Bug #48491 Connector/C++ corrupts memory
Submitted: 3 Nov 2009 0:10 Modified: 16 Nov 2009 12:02
Reporter: Jean-Denis Muys Email Updates:
Status: Closed Impact on me:
None 
Category:Connector / C++ Severity:S1 (Critical)
Version:1.05 OS:MacOS (10.5.8 and 10.6.1)
Assigned to: Lawrenty Novitsky CPU Architecture:Any
Tags: auto_ptr, C++, Connector/C++, double free, memory corruption

[3 Nov 2009 0:10] Jean-Denis Muys
Description:
I have been having some nasty memory corruption issues in my code using Connector/C++.

While I can't exclude bugs in my code, I found one code example in Connector/C++ that was the direct cause of one of my memory corruption crashes:

Consider a call to:

sql::ResultSet * MySQL_Prepared_Statement::executeQuery()

It constructs a MySQL_Prepared_ResultSet through this constructor:

MySQL_Prepared_ResultSet::MySQL_Prepared_ResultSet(
			MYSQL_STMT * s,
			MySQL_ResultBind * r_bind,
			sql::ResultSet::enum_type rset_type,
			MySQL_Prepared_Statement * par,
			sql::mysql::util::my_shared_ptr< MySQL_DebugLogger > * l
		)

Now pay attention to second argument to that constructor: MySQL_ResultBind * r_bind.

The constructor doesn't know that this pointer is *not* his to manage, because the caller has already put it into an auto_ptr:

sql::ResultSet * MySQL_Prepared_Statement::executeQuery()
{
[...]
	std::auto_ptr< MySQL_ResultBind > result_bind(new MySQL_ResultBind(stmt, logger));
	
	sql::ResultSet * tmp = new MySQL_Prepared_ResultSet(stmt, result_bind.get(), tmp_type, this, logger);

[...]
}

Yet the constructor *also* puts it into an auto_ptr:

MySQL_Prepared_ResultSet::MySQL_Prepared_ResultSet(
	[...]
			MySQL_ResultBind * r_bind,
	[...]

		)
	: result_bind(r_bind)
[...]

So now at this point, the *same* pointer is inside *two* auto_ptr. This is a recipe for disaster. And disaster occurs, because, still in the constructor, an exception can occur. For me it once occurred on this call:

MySQL_Prepared_ResultSet::MySQL_Prepared_ResultSet([...])
	: [...]
{
[...]
	result_bind->bindResult();
[...]
}

So now, an exception in a constructor means the partially constructed object is destructed (thanks Jens). So our nice result_bind auto_ptr is destructed, which means the r_bind object is destructed too.

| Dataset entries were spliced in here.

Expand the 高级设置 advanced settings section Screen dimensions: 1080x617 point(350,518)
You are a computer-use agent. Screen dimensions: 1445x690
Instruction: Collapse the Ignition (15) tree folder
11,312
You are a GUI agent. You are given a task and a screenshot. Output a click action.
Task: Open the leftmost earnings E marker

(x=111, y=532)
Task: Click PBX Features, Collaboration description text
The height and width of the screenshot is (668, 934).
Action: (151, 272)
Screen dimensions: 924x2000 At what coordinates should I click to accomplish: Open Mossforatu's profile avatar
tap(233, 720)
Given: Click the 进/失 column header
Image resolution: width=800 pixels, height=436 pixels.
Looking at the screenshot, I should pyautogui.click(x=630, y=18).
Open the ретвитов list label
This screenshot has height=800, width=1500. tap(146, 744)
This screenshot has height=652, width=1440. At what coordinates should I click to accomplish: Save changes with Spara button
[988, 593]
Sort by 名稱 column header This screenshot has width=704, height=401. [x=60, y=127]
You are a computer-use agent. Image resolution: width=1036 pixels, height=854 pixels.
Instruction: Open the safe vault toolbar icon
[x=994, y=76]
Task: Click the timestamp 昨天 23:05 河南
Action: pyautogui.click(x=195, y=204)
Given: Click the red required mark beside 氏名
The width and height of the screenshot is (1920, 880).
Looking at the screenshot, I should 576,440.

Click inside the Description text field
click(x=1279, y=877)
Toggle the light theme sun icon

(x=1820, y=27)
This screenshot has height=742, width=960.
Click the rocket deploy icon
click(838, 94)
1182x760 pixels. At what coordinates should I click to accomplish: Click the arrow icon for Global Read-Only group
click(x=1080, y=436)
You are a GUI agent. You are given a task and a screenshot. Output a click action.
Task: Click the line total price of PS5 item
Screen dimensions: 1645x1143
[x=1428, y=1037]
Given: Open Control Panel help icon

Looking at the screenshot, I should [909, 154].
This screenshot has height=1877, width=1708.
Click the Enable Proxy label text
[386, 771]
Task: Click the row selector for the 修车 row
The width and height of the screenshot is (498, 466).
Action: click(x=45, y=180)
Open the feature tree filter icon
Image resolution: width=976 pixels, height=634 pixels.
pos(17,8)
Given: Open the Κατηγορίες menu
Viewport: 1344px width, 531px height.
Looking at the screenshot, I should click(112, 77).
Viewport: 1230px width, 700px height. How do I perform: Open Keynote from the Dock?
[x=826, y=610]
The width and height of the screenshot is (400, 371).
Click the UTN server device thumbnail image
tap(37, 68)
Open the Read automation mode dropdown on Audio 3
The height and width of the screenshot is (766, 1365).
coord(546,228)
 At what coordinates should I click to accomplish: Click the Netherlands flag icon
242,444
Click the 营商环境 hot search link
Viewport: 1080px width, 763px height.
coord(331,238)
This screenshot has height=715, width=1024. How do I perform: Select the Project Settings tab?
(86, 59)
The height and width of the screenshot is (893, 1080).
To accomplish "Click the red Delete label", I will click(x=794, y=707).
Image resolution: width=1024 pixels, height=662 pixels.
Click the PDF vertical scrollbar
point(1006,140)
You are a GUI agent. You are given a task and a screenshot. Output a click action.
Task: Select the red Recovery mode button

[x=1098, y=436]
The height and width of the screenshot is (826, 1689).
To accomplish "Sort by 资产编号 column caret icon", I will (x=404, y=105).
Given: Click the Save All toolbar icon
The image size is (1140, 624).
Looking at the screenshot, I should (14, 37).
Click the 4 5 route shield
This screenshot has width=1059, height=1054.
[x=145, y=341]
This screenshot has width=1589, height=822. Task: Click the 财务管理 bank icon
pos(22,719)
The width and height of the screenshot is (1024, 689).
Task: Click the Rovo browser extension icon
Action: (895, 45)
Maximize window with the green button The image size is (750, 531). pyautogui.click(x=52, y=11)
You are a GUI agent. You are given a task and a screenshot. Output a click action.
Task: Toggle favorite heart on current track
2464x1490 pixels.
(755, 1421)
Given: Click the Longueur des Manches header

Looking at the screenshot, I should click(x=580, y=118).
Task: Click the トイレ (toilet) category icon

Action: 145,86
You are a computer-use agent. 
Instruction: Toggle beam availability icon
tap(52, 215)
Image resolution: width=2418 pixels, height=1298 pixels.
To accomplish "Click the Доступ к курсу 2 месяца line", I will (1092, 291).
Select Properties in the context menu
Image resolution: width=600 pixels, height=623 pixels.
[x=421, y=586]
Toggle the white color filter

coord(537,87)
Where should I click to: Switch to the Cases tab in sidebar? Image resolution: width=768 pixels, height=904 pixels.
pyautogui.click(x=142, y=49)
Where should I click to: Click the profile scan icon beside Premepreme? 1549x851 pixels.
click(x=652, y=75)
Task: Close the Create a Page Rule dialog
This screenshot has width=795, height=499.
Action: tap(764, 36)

Now the caller has a *bad* auto_ptr pointing to a destructed object. That auto_ptr being an automatic variable, it is destructed too, and boom, r_bind's destructor is called twice on the same object.

Then all bets are off. Memory corruption follows.

Note that without an exception, the caller handles the situation:

sql::ResultSet * MySQL_Prepared_Statement::executeQuery()
{
[...]
	std::auto_ptr< MySQL_ResultBind > result_bind(new MySQL_ResultBind(stmt, logger));
	
	sql::ResultSet * tmp = new MySQL_Prepared_ResultSet(stmt, result_bind.get(), tmp_type, this, logger);
	result_bind.release();
[...]
}

But that call to release is too late. In the short time while the *same* pointer is in *two* auto_ptr, hell can break loose, and Murphy ensures that it will.

My discovery of that bad code pattern in Connector/C++ makes me very wary of using it.

I really hope my ringing this alarm call will be answered.

Jean-Denis

How to repeat:
Call executeQuery on a prepared statement that has no result, for example an UPDATE.

Suggested fix:
don't put a pointer into two auto_ptr. As a rule, don't store the result of auto_ptr::get() anywhere: neither in an object, nor pass it as an argument. Also possibly, avoid using auto_ptr as class members.

This implies a heavy code review of Connector/C++
[3 Nov 2009 18:42] Lawrenty Novitsky
Hi Jean-Denis,

I've saw your messages to the maillist.
So the bug report isn't quite new for me. And looks like you did great job in tracking it down.
The problem codehas been already changed in our repository. And instead of std::auto_ptr it's boost::shared_ptr what is used. So, lookse like the problem will be solved in the next release (if you agree that boost::shared_ptr will fix the bug).
[4 Nov 2009 7:31] Tonci Grgin
Assigning to Lawrentiy.
[16 Nov 2009 12:02] Lawrenty Novitsky
The condition that can cause this unwanted behavior has been fixed in latest sources.